● **Task statement**
Reply with every entry, repeated exactly as given.

[Records from a data collection]
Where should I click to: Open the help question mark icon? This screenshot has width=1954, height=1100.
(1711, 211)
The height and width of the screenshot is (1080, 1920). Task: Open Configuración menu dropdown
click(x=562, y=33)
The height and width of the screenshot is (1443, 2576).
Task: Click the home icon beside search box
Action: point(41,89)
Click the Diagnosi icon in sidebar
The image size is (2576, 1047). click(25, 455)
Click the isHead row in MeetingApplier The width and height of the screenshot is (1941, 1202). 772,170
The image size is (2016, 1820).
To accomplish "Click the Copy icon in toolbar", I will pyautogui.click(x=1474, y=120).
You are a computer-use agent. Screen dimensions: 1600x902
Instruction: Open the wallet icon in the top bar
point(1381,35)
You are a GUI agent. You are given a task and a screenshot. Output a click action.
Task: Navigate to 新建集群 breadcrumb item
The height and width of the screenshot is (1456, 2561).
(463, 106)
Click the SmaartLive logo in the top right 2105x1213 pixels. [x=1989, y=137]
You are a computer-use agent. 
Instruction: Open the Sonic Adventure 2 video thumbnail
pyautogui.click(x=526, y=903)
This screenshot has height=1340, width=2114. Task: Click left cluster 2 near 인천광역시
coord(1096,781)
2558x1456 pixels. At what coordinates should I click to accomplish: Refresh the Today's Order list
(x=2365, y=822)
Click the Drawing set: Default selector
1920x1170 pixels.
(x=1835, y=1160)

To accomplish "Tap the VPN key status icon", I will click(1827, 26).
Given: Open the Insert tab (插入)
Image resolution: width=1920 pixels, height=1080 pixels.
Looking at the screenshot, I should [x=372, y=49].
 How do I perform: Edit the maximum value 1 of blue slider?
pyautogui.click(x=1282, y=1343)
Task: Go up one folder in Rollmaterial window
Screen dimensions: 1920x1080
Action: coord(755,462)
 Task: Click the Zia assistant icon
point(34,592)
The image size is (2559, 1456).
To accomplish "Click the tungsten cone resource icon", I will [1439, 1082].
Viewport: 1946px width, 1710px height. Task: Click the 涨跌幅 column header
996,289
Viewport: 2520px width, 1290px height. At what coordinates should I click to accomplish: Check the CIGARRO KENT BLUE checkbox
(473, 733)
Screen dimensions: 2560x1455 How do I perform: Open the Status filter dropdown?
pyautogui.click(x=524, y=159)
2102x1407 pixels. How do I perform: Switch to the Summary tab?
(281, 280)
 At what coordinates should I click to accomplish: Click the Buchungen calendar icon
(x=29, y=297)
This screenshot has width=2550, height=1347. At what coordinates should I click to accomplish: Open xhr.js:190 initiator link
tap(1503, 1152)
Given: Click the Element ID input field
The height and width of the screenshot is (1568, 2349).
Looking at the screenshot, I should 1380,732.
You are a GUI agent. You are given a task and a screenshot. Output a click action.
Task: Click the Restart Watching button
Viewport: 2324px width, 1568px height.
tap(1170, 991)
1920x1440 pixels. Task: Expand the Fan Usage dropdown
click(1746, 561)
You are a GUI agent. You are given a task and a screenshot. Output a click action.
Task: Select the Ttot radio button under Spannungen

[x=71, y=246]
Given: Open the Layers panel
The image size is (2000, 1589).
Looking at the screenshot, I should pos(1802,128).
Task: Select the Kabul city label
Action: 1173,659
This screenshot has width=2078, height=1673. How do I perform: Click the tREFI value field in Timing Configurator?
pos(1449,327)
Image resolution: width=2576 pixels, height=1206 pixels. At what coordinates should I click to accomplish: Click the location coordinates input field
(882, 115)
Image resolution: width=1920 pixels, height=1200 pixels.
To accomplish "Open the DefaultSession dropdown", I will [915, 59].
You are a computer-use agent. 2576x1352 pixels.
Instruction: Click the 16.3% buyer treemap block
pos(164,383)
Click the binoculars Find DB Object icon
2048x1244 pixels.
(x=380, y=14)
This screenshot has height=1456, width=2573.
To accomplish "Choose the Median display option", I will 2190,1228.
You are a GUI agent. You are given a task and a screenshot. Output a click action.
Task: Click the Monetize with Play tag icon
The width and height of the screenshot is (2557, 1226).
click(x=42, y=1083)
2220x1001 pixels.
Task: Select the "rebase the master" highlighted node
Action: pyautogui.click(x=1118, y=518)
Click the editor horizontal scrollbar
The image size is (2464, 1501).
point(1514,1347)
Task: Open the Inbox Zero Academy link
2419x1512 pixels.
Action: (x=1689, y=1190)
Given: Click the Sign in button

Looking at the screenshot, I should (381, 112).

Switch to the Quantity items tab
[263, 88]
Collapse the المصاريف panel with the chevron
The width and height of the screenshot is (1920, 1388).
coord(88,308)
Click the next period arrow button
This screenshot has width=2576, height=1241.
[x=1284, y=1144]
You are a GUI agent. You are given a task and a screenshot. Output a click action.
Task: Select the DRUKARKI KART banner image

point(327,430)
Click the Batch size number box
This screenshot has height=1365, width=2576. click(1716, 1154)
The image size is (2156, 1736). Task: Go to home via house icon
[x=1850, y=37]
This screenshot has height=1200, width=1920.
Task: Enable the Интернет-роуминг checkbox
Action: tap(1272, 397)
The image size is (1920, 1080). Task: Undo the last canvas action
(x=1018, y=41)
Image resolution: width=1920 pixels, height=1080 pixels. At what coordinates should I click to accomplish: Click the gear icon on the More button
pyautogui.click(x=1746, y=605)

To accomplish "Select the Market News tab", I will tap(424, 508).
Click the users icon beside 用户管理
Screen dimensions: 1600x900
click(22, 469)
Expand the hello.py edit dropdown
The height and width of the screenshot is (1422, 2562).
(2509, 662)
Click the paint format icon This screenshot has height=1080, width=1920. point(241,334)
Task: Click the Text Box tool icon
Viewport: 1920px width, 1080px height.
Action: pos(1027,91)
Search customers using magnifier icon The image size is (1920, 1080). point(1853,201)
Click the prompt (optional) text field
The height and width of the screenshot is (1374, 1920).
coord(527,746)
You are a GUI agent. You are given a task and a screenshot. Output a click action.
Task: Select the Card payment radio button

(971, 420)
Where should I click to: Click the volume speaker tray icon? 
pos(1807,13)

● **Solved problem**
Where should I click to: Open the help question mark icon? This screenshot has width=1954, height=1100.
(1711, 211)
The height and width of the screenshot is (1080, 1920). Task: Open Configuración menu dropdown
click(x=562, y=33)
The height and width of the screenshot is (1443, 2576).
Task: Click the home icon beside search box
Action: point(41,89)
Click the Diagnosi icon in sidebar
The image size is (2576, 1047). click(25, 455)
Click the isHead row in MeetingApplier The width and height of the screenshot is (1941, 1202). 772,170
The image size is (2016, 1820).
To accomplish "Click the Copy icon in toolbar", I will pyautogui.click(x=1474, y=120).
You are a computer-use agent. Screen dimensions: 1600x902
Instruction: Open the wallet icon in the top bar
point(1381,35)
You are a GUI agent. You are given a task and a screenshot. Output a click action.
Task: Navigate to 新建集群 breadcrumb item
The height and width of the screenshot is (1456, 2561).
(463, 106)
Click the SmaartLive logo in the top right 2105x1213 pixels. [x=1989, y=137]
You are a computer-use agent. 
Instruction: Open the Sonic Adventure 2 video thumbnail
pyautogui.click(x=526, y=903)
This screenshot has height=1340, width=2114. Task: Click left cluster 2 near 인천광역시
coord(1096,781)
2558x1456 pixels. At what coordinates should I click to accomplish: Refresh the Today's Order list
(x=2365, y=822)
Click the Drawing set: Default selector
1920x1170 pixels.
(x=1835, y=1160)

To accomplish "Tap the VPN key status icon", I will click(1827, 26).
Given: Open the Insert tab (插入)
Image resolution: width=1920 pixels, height=1080 pixels.
Looking at the screenshot, I should [x=372, y=49].
 How do I perform: Edit the maximum value 1 of blue slider?
pyautogui.click(x=1282, y=1343)
Task: Go up one folder in Rollmaterial window
Screen dimensions: 1920x1080
Action: coord(755,462)
 Task: Click the Zia assistant icon
point(34,592)
The image size is (2559, 1456).
To accomplish "Click the tungsten cone resource icon", I will [1439, 1082].
Viewport: 1946px width, 1710px height. Task: Click the 涨跌幅 column header
996,289
Viewport: 2520px width, 1290px height. At what coordinates should I click to accomplish: Check the CIGARRO KENT BLUE checkbox
(473, 733)
Screen dimensions: 2560x1455 How do I perform: Open the Status filter dropdown?
pyautogui.click(x=524, y=159)
2102x1407 pixels. How do I perform: Switch to the Summary tab?
(281, 280)
 At what coordinates should I click to accomplish: Click the Buchungen calendar icon
(x=29, y=297)
This screenshot has width=2550, height=1347. At what coordinates should I click to accomplish: Open xhr.js:190 initiator link
tap(1503, 1152)
Given: Click the Element ID input field
The height and width of the screenshot is (1568, 2349).
Looking at the screenshot, I should 1380,732.
You are a GUI agent. You are given a task and a screenshot. Output a click action.
Task: Click the Restart Watching button
Viewport: 2324px width, 1568px height.
tap(1170, 991)
1920x1440 pixels. Task: Expand the Fan Usage dropdown
click(1746, 561)
You are a GUI agent. You are given a task and a screenshot. Output a click action.
Task: Select the Ttot radio button under Spannungen

[x=71, y=246]
Given: Open the Layers panel
The image size is (2000, 1589).
Looking at the screenshot, I should pos(1802,128).
Task: Select the Kabul city label
Action: 1173,659
This screenshot has width=2078, height=1673. How do I perform: Click the tREFI value field in Timing Configurator?
pos(1449,327)
Image resolution: width=2576 pixels, height=1206 pixels. At what coordinates should I click to accomplish: Click the location coordinates input field
(882, 115)
Image resolution: width=1920 pixels, height=1200 pixels.
To accomplish "Open the DefaultSession dropdown", I will [915, 59].
You are a computer-use agent. 2576x1352 pixels.
Instruction: Click the 16.3% buyer treemap block
pos(164,383)
Click the binoculars Find DB Object icon
2048x1244 pixels.
(x=380, y=14)
This screenshot has height=1456, width=2573.
To accomplish "Choose the Median display option", I will 2190,1228.
You are a GUI agent. You are given a task and a screenshot. Output a click action.
Task: Click the Monetize with Play tag icon
The width and height of the screenshot is (2557, 1226).
click(x=42, y=1083)
2220x1001 pixels.
Task: Select the "rebase the master" highlighted node
Action: pyautogui.click(x=1118, y=518)
Click the editor horizontal scrollbar
The image size is (2464, 1501).
point(1514,1347)
Task: Open the Inbox Zero Academy link
2419x1512 pixels.
Action: (x=1689, y=1190)
Given: Click the Sign in button

Looking at the screenshot, I should (381, 112).

Switch to the Quantity items tab
[263, 88]
Collapse the المصاريف panel with the chevron
The width and height of the screenshot is (1920, 1388).
coord(88,308)
Click the next period arrow button
This screenshot has width=2576, height=1241.
[x=1284, y=1144]
You are a GUI agent. You are given a task and a screenshot. Output a click action.
Task: Select the DRUKARKI KART banner image

point(327,430)
Click the Batch size number box
This screenshot has height=1365, width=2576. click(1716, 1154)
The image size is (2156, 1736). Task: Go to home via house icon
[x=1850, y=37]
This screenshot has height=1200, width=1920.
Task: Enable the Интернет-роуминг checkbox
Action: tap(1272, 397)
The image size is (1920, 1080). Task: Undo the last canvas action
(x=1018, y=41)
Image resolution: width=1920 pixels, height=1080 pixels. At what coordinates should I click to accomplish: Click the gear icon on the More button
pyautogui.click(x=1746, y=605)

To accomplish "Select the Market News tab", I will tap(424, 508).
Click the users icon beside 用户管理
Screen dimensions: 1600x900
click(22, 469)
Expand the hello.py edit dropdown
The height and width of the screenshot is (1422, 2562).
(2509, 662)
Click the paint format icon This screenshot has height=1080, width=1920. point(241,334)
Task: Click the Text Box tool icon
Viewport: 1920px width, 1080px height.
Action: pos(1027,91)
Search customers using magnifier icon The image size is (1920, 1080). point(1853,201)
Click the prompt (optional) text field
The height and width of the screenshot is (1374, 1920).
coord(527,746)
You are a GUI agent. You are given a task and a screenshot. Output a click action.
Task: Select the Card payment radio button

(971, 420)
Where should I click to: Click the volume speaker tray icon? 
pos(1807,13)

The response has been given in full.